Exercise Basics Data Mining
===========================



## Exercise 1: Statistical description of data



Let there be a small data set with one feature: $(8, 2, 4, 5, 1, 2, 6) = (1,2,2,4,5,6,8)$

1.  Calculate the following statistical features by hand!
    (Please do NOT use Python or any calculator, see `quantiles-handout.pdf` for a refresher on quantiles):
    -   mean value
    -   median
    -   quantile $Q_{0.25}$
    -   quantile $Q_{0.75}$

2.  Now use Python to calculate the statistical features. You can use the NumPy function `np.quantile()`
    or the member function `quantile()` of a Pandas DataFrame.

3.  Manually draw (by hand!) a histogram with bins of width 2 (bins: (0,2] , (2,4] ,&#x2026;)

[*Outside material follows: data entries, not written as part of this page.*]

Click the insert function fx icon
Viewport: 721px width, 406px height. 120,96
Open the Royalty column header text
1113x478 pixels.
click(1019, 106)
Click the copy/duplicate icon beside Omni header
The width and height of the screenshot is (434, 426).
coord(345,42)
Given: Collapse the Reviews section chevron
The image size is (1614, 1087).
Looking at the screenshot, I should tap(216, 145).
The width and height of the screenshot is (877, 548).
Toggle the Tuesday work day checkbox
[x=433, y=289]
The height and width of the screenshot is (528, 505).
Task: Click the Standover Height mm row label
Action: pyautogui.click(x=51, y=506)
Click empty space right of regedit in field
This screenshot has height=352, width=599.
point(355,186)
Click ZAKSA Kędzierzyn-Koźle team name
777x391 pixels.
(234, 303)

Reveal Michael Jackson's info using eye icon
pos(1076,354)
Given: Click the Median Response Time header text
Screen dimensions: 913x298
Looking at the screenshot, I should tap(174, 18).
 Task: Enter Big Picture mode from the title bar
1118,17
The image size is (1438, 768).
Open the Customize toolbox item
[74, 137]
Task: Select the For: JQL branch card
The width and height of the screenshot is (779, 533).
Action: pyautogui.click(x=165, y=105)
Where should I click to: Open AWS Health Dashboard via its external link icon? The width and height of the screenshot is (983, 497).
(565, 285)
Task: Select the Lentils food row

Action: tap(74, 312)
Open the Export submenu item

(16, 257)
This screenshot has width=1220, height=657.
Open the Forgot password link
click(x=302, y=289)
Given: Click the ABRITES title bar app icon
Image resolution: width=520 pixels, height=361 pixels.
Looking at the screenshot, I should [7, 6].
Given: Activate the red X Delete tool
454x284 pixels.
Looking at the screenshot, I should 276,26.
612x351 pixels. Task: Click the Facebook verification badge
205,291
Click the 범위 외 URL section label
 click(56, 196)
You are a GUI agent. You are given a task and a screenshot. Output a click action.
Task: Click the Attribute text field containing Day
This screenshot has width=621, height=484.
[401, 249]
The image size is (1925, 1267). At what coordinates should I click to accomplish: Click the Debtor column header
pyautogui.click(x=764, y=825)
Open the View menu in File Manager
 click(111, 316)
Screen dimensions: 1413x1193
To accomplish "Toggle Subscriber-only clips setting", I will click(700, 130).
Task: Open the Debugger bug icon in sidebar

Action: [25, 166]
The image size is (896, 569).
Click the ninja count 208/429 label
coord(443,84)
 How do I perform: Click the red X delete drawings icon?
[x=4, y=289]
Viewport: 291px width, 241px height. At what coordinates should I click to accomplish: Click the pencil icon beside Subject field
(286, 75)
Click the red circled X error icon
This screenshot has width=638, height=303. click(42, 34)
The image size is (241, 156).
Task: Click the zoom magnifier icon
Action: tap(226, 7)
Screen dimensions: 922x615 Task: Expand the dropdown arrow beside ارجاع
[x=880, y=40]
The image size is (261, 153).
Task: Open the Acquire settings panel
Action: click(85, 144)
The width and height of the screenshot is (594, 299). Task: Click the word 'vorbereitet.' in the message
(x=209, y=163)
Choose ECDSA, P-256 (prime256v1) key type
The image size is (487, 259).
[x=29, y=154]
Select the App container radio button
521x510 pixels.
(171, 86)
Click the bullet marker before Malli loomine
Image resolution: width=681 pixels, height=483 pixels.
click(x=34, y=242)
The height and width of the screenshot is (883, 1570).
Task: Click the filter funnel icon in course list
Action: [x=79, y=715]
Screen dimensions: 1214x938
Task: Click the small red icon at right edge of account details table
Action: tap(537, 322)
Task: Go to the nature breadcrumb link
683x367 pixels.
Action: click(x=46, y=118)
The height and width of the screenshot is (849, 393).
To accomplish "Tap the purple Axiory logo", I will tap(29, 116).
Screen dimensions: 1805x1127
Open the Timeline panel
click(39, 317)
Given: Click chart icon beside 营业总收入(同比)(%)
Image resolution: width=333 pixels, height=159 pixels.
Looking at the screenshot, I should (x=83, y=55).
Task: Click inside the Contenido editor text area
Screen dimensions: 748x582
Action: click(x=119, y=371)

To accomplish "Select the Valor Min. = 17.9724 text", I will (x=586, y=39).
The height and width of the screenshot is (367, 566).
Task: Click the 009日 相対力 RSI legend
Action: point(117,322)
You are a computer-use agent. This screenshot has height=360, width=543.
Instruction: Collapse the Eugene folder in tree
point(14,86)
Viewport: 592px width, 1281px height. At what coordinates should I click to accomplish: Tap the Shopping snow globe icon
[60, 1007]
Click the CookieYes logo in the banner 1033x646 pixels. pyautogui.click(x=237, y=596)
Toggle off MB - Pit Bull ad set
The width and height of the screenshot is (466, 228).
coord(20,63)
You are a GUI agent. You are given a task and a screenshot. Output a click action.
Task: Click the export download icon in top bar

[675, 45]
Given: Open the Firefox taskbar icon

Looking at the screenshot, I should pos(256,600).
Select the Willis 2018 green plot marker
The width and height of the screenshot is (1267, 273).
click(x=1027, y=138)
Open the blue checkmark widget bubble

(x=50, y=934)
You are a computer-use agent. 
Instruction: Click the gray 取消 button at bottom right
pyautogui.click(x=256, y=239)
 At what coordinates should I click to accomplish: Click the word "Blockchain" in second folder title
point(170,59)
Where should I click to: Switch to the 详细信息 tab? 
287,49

4.  Now use Python to plot the histogram. Do you get the same result?



### Lösung
1. n=7
   - mean: **4**
   - median: **4**
   - quantile $Q_{0.25}$: **2**
     - $i' = q \cdot (n - 1) = 0.25 \cdot (7 - 1) = \textbf{1.5}$
     - $i = \lfloor i' \rfloor = \lfloor 1.5 \rfloor = \textbf{1}$
     - $g = [i'] = [1.5] = \textbf{0.5}$
     - $x_q = x_i + (x_{i+1} - x_i) \cdot g\implies x_{0.25} = x_1 + (x_2 - x_1) \cdot 0.5 = 2 + (2 - 1) \cdot 0.5 = \textbf{2.5}$
   - quantile $Q_{0.75}$:
     - $i' = q \cdot (n - 1) = 0.75 \cdot (7 - 1) = \textbf{4.5}$
     - $i = \lfloor i' \rfloor = \lfloor 1.5 \rfloor = \textbf{4}$
     - $g = [i'] = [1.5] = \textbf{0.5}$
     - $x_{0.75} = x_4 + (x_5 - x_4) \cdot 0.5 = 4 + (5 - 4) \cdot 0.5 = \textbf{4.5}$

In [None]:
import numpy as np
import matplotlib.pyplot as plt

data = [8,2,4,5,1,2,6]
data_np = np.sort(np.array(data))

print(data_np)
print(f'q_25: {np.quantile(data_np, 0.25)}')
print(f'q_75: {np.quantile(data_np, 0.75)}')

bin_width = 2

plt.hist(data, bins=range(min(data), max(data) + bin_width, bin_width), edgecolor='k')
plt.show()

---
## Exercise 2: Project understanding and Data understanding



First download the wine dataset from Moodle (wine.csv).
You can read a CSV with pandas using `pandas.from_csv`. Importing pandas is achieved
with



In [None]:
import pandas as pd
df = pd.read_csv("wine.csv")

Using `pd` as alias is a convention.



### Project and data understanding



**Project Goal**: Using chemical analysis to determine the origin of wines using the „wine“ data set.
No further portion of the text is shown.